18.10 Waiver. Performance of any obligation required by a party hereunder may be waived only by a written waiver signed by an authorized representative of the other party, which waiver shall be effective only with respect to the specific obligation described therein. Any waiver or failure to enforce any provision of this Agreement on one occasion will not be deemed a waiver of any other provision or of such provision on any other occasion.
18.11 Injunctive Relief. Each party acknowledges and agrees that in the event of a material breach of this Agreement, including but not limited to a breach of Section 2 (“Software License”) or Section 15 (“Confidential Information”), the non-breaching party shall be entitled to seek immediate injunctive relief, without limiting its other rights and remedies.
18.12 Force Majeure. Each party will be excused from performance for any period during which, and to the extent that, it is prevented from performing any obligation or service as a result of causes beyond its reasonable control, and without its fault or negligence, including without limitation, acts of God, strikes, lockouts, riots, acts of war, epidemics, communication line failures, and power failures. For added certainty, this Section shall not operate to change, delete, or modify any of the parties’ obligations under this Agreement (e.g., payment), but rather only to excuse a delay in the performance of such obligations.
18.13 Interpretations. Headings in this Agreement are for convenience only and do not affect the meaning or interpretation of this Agreement. This Agreement will not be construed either in favor of or against one party or the other, but rather in accordance with its fair meaning. When the term “including” is used in this Agreement it will be construed in each case to mean “including, but not limited to.” The term “person” refers to any legal person, and may mean a natural person (individual), a legally created person (such as an entity, trustee, or executor), or an entity (such as a corporation, partnership, or limited liability company). The use of the words “partner” or “partnership” in this Agreement or otherwise refers only to a business relationship, and does not create or reflect any legal partnership, joint venture, or other fiduciary or other special relationship between the persons described as partners. The words “will” and “shall” are words of obligation, not expressions of intent or expectation. The word “personnel” refers to the employees and individual contractors under the direct supervision of the person referred to.
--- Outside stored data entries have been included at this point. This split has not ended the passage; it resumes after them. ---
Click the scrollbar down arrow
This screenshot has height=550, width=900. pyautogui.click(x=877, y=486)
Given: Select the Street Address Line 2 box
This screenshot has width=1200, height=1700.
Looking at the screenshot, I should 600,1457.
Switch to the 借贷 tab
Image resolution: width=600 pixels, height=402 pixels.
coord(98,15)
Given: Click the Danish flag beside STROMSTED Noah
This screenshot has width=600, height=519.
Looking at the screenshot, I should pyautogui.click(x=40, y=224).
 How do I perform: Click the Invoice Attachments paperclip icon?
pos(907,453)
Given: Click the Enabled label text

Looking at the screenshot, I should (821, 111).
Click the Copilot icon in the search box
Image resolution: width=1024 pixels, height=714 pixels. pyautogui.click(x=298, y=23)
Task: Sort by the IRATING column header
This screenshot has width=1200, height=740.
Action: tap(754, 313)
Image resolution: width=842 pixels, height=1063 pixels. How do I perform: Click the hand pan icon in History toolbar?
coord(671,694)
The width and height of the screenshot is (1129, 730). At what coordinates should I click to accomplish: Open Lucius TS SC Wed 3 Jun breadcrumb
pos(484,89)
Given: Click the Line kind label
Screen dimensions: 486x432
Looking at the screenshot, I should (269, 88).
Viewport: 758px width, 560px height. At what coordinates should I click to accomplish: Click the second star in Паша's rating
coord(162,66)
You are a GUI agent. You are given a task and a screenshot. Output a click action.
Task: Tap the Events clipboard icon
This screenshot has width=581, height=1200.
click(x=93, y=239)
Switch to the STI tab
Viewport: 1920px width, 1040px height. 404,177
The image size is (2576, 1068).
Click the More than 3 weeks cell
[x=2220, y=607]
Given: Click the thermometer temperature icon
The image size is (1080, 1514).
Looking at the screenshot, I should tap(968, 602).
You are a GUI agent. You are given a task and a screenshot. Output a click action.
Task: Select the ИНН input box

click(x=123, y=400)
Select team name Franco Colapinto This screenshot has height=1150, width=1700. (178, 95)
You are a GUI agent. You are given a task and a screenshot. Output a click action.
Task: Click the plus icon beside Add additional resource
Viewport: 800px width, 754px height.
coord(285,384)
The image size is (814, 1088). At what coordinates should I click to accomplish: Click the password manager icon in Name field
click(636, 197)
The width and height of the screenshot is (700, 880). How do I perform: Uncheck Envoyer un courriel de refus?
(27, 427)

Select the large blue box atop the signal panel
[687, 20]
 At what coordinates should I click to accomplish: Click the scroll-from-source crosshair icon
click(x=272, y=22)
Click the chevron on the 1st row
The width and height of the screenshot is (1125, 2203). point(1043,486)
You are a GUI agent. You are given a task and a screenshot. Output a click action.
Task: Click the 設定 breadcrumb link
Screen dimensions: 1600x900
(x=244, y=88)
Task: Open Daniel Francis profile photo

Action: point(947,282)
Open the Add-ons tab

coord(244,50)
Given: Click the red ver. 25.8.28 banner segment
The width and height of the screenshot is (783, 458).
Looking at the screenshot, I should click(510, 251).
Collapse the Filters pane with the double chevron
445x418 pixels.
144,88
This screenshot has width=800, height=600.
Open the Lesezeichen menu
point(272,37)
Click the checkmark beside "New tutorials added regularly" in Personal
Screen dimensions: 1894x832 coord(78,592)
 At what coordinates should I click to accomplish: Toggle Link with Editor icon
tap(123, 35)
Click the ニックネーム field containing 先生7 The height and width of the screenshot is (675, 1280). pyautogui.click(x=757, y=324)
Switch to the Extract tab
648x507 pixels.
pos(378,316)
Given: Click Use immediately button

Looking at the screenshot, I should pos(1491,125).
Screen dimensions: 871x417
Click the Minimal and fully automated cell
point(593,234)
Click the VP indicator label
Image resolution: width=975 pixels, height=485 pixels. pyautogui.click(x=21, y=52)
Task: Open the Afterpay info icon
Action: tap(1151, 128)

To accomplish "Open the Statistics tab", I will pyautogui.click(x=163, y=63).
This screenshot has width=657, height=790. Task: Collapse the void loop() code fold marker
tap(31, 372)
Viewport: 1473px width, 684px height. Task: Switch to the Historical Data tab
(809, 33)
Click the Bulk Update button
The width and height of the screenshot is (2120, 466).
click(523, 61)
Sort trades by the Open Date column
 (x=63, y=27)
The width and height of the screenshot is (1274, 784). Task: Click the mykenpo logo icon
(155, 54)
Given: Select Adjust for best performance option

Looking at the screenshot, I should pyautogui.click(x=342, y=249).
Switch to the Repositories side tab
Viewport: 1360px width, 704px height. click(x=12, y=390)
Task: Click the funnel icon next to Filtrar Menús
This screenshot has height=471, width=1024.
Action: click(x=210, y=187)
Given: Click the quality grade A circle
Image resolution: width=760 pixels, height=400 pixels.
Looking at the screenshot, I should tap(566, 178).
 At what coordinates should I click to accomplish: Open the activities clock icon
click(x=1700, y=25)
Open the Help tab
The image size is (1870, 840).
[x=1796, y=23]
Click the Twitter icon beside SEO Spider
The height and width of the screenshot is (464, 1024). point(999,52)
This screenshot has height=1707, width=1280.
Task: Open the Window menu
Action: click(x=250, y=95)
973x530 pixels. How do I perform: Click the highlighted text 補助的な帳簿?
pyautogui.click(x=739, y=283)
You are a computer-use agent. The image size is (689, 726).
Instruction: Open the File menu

18.14 Legal Fees. If any legal action is brought to enforce any rights or obligations under this Agreement, the prevailing party shall be entitled to recover its reasonable attorneys’ fees, court costs and other collection expenses, in addition to any other relief it may be awarded.
18.15 Representation by Individual Submitting the Order. If an individual submits an Order on his or her own behalf (including as a sole proprietor), the individual represents and warrants to SonicWall that he or she is old enough to enter into contracts and otherwise has the legal capacity to enter into contracts under applicable law. If the individual submits the Order does on behalf of a company or other legal entity, the individual represents and warrants to SonicWall that he or she has the legal power and authority to bind that entity to the Order and this Agreement.
18.16 Complete and Exclusive Agreement. The Agreement is the complete and exclusive agreement between the parties regarding its subject matter and supersedes and replaces in its entirety any prior or contemporaneous agreement or understanding written or oral.